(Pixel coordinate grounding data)
%%

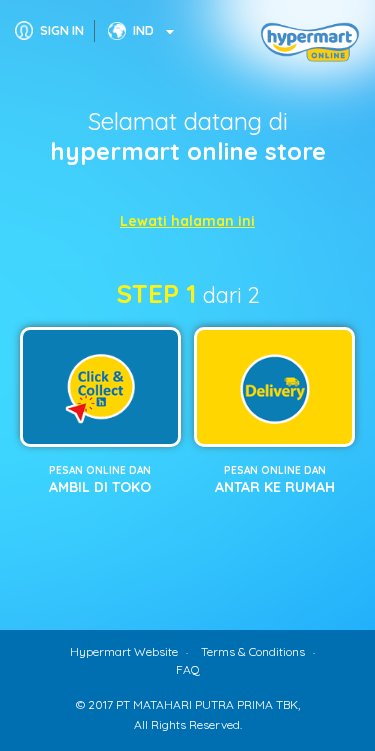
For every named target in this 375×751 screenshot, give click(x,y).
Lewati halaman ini (187, 221)
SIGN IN (62, 30)
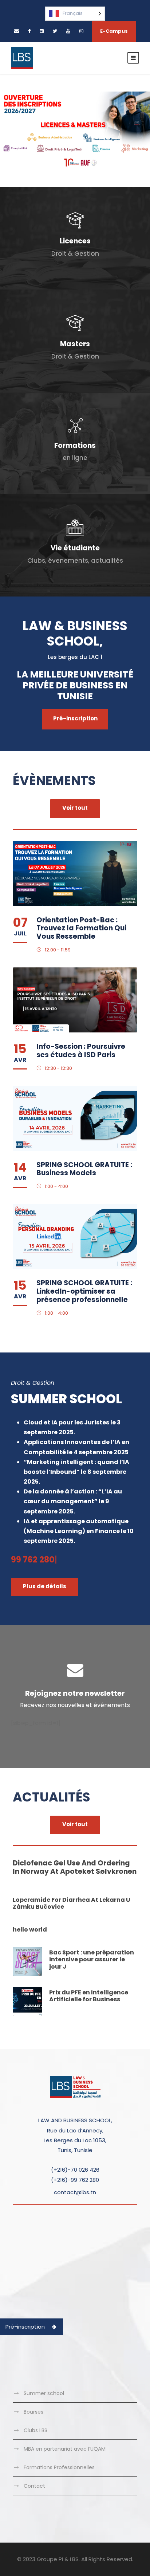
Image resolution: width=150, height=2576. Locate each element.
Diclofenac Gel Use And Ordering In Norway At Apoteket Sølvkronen (75, 1867)
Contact (34, 2486)
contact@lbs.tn (75, 2192)
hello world (30, 1929)
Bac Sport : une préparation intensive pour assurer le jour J (91, 1959)
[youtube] (68, 31)
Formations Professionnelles (59, 2467)
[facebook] (29, 31)
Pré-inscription (25, 2326)
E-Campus (114, 31)
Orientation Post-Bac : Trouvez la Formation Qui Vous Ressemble (81, 928)
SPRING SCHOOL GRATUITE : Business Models (84, 1169)
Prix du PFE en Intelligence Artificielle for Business (88, 1995)
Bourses (33, 2411)
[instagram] (81, 31)
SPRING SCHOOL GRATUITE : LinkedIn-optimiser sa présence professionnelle (84, 1291)
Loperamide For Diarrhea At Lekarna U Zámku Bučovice (71, 1903)
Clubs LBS (35, 2430)
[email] (16, 31)
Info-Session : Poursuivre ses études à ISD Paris (80, 1051)
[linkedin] (42, 31)
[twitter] (55, 31)
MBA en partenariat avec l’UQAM (65, 2448)
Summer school (44, 2393)
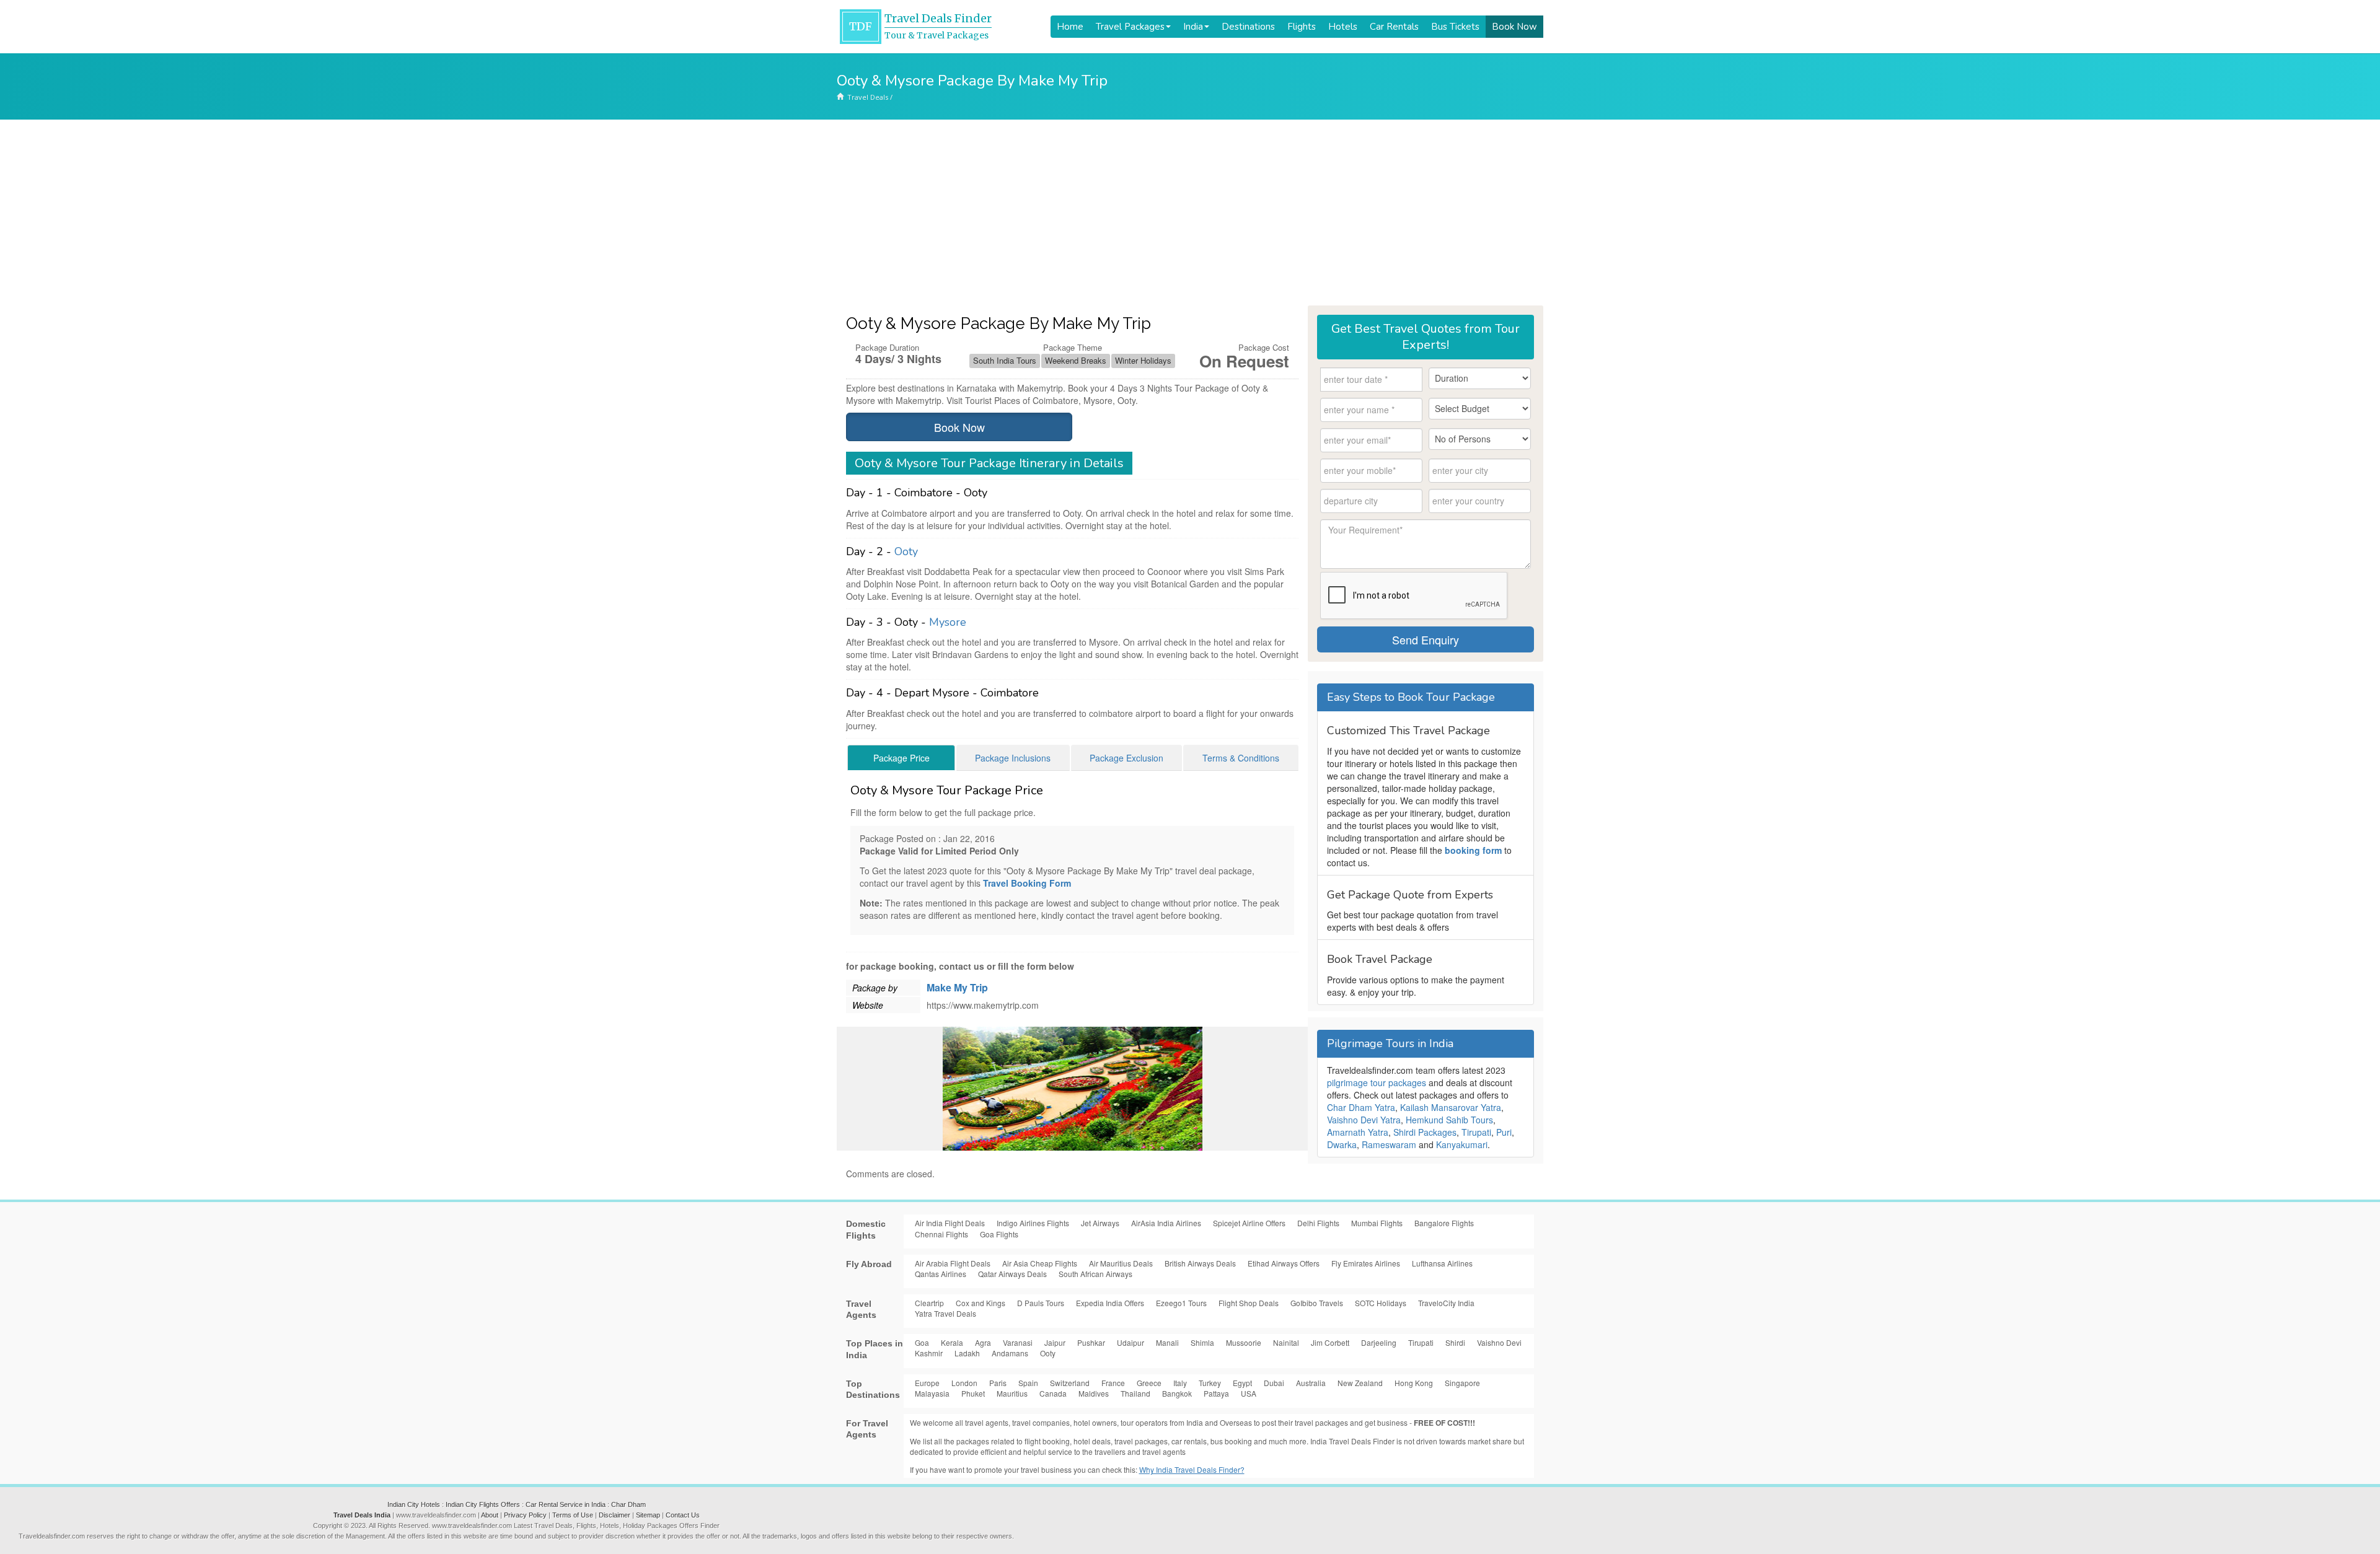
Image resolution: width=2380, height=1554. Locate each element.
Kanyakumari (1462, 1144)
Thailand (1135, 1393)
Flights (1301, 26)
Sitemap (648, 1515)
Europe (927, 1382)
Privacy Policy (525, 1515)
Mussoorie (1243, 1342)
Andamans (1010, 1353)
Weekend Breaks (1075, 360)
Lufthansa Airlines (1442, 1263)
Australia (1311, 1382)
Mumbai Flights (1377, 1223)
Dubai (1274, 1382)
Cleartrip (929, 1302)
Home (1070, 26)
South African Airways (1095, 1273)
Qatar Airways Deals (1012, 1273)
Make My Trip (957, 987)
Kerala (952, 1342)
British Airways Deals (1200, 1263)
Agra (983, 1342)
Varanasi (1018, 1342)
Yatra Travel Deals (945, 1313)
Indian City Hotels (413, 1504)
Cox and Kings (980, 1302)
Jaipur (1054, 1342)
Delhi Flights (1318, 1223)
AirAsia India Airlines (1166, 1223)
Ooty (906, 551)
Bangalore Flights (1444, 1223)
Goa (922, 1342)
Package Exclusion (1126, 758)
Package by (874, 987)
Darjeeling (1378, 1342)
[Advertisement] (1190, 212)
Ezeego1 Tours (1181, 1302)
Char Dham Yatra (1361, 1107)
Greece (1149, 1382)
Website (867, 1005)
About (489, 1515)
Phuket (973, 1393)
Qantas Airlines (940, 1273)
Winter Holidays (1143, 360)
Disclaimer (614, 1515)
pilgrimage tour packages (1376, 1082)
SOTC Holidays (1380, 1302)
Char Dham (628, 1504)
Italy (1180, 1382)
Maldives (1093, 1393)
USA (1248, 1393)
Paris (998, 1382)
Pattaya (1216, 1393)
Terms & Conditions (1240, 758)
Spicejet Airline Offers (1249, 1223)
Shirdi (1455, 1342)
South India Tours (1004, 360)
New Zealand (1360, 1382)
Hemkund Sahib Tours (1449, 1119)
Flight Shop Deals (1249, 1302)
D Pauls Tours (1040, 1302)
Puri (1504, 1132)
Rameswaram (1389, 1144)
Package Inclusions (1013, 758)
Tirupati (1476, 1132)
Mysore (947, 622)
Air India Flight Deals (950, 1223)
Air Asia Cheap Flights (1039, 1263)
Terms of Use (572, 1515)
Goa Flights (999, 1234)
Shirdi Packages (1425, 1132)
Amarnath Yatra (1357, 1132)
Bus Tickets (1455, 26)
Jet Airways (1100, 1223)
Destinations (1248, 26)
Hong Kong (1414, 1382)
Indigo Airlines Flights (1033, 1223)
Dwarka (1342, 1144)
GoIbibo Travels (1316, 1302)
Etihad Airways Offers (1284, 1263)
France (1113, 1382)
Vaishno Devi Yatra (1364, 1119)
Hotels (1342, 26)
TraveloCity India (1446, 1302)
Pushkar (1091, 1342)
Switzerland (1070, 1382)
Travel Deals (867, 97)
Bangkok (1177, 1393)
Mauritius (1012, 1393)
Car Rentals (1394, 26)
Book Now (1514, 26)
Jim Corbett (1330, 1342)
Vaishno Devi (1499, 1342)
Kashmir (929, 1353)
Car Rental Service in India (566, 1504)
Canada (1053, 1393)
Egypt (1242, 1382)
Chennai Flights (941, 1234)
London (964, 1382)
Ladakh (967, 1353)
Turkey (1210, 1382)
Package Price (901, 758)
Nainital (1286, 1342)
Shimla (1202, 1342)
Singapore (1462, 1382)
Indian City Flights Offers (483, 1504)
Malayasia (932, 1393)
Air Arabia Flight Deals (952, 1263)
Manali (1167, 1342)
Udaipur (1130, 1342)
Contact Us (683, 1515)
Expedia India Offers (1110, 1302)
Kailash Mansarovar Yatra (1450, 1107)
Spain (1028, 1382)
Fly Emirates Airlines (1365, 1263)
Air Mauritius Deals (1121, 1263)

%%

*Task details*
One stretch of the lines above is wanted, from the line that contains "Orientation Post-Bac : Trouvez" through the line that contains "Clubs LBS (35, 2430)". Output it exactly.

*Answer space*
Orientation Post-Bac : Trouvez la Formation Qui Vous Ressemble (81, 928)
SPRING SCHOOL GRATUITE : Business Models (84, 1169)
Prix du PFE en Intelligence Artificielle for Business (88, 1995)
Bourses (33, 2411)
[instagram] (81, 31)
SPRING SCHOOL GRATUITE : LinkedIn-optimiser sa présence professionnelle (84, 1291)
Loperamide For Diarrhea At Lekarna U Zámku Bučovice (71, 1903)
Clubs LBS (35, 2430)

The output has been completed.